Saturday, October 13, 2007

You Can't Have That: The Art & History of Beatboxing

"Yeah but...HE AIN'T NICE LIKE JUSTIN TIMBERLAKE!" I never understood why adults wanted to slap the shit out of teenagers on principle until that moment. I was on the bus with some cookie cutter wiggas (don't like the word but can't find another one that fits...) and heard the tail end of a conversation about BEATBOXING and JT was being considered as ONE OF THE BEST? If you want to pretend to know about a culture you so recklessly steal from, at least watch some old stuff or crack a book. The knowledge is out there. The legends deserve better than this.

Modern Beatboxing (the true 5th element of Hip-Hop) really took hold in the early 80's. A young MC by the name of Doug E. Fresh appeared on a single called Pass the Budda with Spoonie G. in 1983. Fresh would claim that he invented beatboxing even before the release of that single. Fresh was known for his rapid and deep bass sound as well as his tongue clicks. Now there is dispute and even a little friendly beef from back then as Darren "Buffy" Robinson of the Fat Boys had come out around the same time and was called "The Human Beat Box". It was his style that helped the then Disco 3 win a talent contest and record contract. Robinson's sound was very bass heavy and relied more on heavy exhaling and clapping his hands closely to his lips. It was unique in that he liked to talk and say his name while doing it. In the legendary La-Di-Da-Di/The Show single, The Get Fresh Crew (Chill Will, Barry B. and Slick Rick) referred to Doug as "The Original Human Beatbox". For many years, these two were the standard that all were measured by.

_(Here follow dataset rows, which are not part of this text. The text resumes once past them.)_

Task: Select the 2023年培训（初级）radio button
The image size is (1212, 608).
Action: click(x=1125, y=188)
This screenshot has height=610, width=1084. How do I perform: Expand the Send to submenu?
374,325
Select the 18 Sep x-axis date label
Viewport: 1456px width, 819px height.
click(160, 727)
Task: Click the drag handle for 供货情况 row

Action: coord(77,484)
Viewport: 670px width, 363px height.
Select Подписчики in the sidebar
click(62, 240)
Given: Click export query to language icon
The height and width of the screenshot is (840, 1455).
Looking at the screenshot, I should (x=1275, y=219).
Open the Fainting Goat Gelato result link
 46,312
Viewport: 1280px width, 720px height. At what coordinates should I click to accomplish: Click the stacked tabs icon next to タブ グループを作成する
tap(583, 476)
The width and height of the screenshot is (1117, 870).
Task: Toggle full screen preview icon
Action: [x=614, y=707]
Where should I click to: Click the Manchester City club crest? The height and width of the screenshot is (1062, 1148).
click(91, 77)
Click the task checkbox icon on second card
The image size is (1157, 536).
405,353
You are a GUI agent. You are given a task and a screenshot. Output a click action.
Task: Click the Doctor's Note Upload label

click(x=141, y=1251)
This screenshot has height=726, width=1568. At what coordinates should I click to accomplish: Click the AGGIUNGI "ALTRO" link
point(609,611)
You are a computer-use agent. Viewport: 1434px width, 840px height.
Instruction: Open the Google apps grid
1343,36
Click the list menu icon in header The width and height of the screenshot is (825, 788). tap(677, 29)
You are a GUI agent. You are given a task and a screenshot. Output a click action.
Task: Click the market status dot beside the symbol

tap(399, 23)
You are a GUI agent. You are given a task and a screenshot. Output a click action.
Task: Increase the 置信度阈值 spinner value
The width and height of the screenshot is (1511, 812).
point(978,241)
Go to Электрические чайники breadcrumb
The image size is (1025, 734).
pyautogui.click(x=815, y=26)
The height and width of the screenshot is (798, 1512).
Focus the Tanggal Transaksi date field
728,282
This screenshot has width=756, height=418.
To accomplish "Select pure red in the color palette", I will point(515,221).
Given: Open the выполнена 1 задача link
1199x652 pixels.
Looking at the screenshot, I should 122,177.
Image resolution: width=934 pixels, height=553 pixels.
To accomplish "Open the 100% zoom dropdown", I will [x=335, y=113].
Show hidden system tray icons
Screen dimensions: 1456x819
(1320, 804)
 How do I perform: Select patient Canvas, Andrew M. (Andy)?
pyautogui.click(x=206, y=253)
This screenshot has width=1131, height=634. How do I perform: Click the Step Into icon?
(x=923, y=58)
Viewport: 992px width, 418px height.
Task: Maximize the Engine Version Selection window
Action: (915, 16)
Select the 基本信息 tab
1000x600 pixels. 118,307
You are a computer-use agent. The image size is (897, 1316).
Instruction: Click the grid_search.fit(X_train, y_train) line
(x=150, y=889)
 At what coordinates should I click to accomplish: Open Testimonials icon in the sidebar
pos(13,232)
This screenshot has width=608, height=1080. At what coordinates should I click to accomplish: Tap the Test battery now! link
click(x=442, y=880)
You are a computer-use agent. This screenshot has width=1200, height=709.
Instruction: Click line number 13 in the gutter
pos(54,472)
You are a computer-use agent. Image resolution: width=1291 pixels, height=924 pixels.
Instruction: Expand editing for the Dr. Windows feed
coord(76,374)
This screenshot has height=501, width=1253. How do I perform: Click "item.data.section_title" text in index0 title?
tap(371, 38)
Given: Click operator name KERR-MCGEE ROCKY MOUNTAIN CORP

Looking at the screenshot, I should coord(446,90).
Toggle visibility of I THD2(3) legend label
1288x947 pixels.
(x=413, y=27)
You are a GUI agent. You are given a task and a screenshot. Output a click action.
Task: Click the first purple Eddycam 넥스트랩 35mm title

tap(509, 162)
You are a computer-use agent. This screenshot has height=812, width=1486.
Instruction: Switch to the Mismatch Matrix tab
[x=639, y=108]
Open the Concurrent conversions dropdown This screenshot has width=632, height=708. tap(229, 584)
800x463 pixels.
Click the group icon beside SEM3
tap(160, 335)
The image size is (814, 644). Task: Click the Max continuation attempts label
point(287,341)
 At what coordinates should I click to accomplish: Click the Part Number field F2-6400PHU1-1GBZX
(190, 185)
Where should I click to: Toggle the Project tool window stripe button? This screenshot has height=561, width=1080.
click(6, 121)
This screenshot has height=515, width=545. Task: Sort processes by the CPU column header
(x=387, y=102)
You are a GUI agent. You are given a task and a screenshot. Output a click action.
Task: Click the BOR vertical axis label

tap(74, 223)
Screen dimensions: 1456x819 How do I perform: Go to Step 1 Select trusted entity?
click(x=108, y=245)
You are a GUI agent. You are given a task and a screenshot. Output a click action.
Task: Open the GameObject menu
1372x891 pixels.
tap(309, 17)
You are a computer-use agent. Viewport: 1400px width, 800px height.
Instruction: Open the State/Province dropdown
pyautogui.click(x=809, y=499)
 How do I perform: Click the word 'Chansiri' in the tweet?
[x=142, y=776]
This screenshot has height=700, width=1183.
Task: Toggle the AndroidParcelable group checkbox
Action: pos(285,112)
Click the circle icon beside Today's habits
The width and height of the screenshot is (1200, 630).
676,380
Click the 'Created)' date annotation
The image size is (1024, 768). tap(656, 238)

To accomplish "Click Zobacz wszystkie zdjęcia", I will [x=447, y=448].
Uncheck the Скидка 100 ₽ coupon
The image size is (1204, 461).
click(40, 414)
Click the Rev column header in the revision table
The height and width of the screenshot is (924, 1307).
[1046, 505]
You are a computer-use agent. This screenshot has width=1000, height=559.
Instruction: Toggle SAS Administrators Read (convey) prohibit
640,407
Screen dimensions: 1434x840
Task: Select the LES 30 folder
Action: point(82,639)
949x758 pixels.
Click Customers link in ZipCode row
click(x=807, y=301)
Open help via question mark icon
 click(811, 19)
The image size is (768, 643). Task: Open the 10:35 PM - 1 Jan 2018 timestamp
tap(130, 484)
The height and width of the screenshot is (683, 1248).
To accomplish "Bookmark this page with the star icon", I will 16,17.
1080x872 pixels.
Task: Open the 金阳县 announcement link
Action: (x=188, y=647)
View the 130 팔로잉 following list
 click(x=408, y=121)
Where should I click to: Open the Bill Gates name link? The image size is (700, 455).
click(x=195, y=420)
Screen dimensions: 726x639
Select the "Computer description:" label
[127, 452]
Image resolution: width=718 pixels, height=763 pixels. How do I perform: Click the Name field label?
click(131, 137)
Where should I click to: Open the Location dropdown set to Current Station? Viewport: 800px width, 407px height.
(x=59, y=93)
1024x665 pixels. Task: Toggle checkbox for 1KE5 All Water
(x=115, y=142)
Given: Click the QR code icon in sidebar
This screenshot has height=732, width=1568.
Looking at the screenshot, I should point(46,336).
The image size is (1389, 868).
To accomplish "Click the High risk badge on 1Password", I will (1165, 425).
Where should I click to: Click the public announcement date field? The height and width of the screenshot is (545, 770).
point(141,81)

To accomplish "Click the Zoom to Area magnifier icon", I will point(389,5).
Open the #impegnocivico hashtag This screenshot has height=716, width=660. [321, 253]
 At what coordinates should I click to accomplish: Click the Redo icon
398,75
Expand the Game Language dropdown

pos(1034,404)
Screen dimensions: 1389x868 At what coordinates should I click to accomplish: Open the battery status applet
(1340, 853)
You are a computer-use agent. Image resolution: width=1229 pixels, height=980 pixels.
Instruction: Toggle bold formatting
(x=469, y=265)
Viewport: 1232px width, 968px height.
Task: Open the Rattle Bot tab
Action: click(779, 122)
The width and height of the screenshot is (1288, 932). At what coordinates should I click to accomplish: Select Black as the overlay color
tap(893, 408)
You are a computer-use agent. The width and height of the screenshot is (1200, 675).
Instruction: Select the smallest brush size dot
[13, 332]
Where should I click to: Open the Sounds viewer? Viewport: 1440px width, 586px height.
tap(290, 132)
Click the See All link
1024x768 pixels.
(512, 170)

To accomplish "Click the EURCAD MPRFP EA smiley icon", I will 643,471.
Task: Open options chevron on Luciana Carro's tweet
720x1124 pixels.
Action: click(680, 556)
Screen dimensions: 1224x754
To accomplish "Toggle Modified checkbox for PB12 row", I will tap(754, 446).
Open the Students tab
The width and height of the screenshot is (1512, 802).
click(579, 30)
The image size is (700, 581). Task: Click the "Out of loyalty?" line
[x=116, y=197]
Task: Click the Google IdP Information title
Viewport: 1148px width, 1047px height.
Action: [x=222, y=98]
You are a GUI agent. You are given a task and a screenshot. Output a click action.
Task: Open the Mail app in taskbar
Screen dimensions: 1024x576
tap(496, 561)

The Holy Trinity: Darren "Buffy" Robinson, Biz Markie & Doug E. Fresh

As the 80's rolled on, a young DJ by the name of Biz Markie started beat boxing for Roxanne Shante and a group of friends known as the Juice Crew. Biz did the usual bass, treble and clicks as the guys before him but by adding what looked like a light chop to his throat, he was able to greatly distort the sound that came out. He would often name his crew, himself and other things while "choppin" and later mimiced beats from popular songs by artists like Nu Shooz and Whistle. This inspired a whole new legion of beatboxers to try and improve upon what the men before them did and catapulted it to the mainstream. It is being kept alive today by innovators like Rahzel, Kenny Muhammed, Click The Supah Latin and a host of others.

For a real treat, try to pick up or rent Breath Control: The History of the Human Beatbox, a documentary by Joey Garfield. It has interviews from the aforementioned trinity and other experts at their craft such as Emanon, D.O.A. and Scratch. It feels short at 73 minutes but it's crammed full of good info and anecdotes. And to those Ecko wearing walking stand up routines, Justin Timberlake is NOT Hip-Hop! Those two idiots in the McDonald's commercial are NOT Hip-Hop! Sweater vest from American Idol IS NOT HIP-HOP! Don't let some corporate a-hole from the 'burbs tell you what is. Know your history and respect the culture. As a favor, I've included a Beatbox Sampler that includes:
Stick 'Em-The FatBoys: Buff overhsadows the 'Boys with a fierce beat boxing sessions that starts off with his version of The Star Bangled Banner.

La-Di-Da-Di-The Get Fresh Crew:The seminal hit which features Doug's signature bass and clicks.

A-One-Two-Biz Markie: The Inhuman Orchestra starts off with the naming of his crew but then gets ridiculous by singing in between and doing his versions of Just Buggin' and I Can't Wait.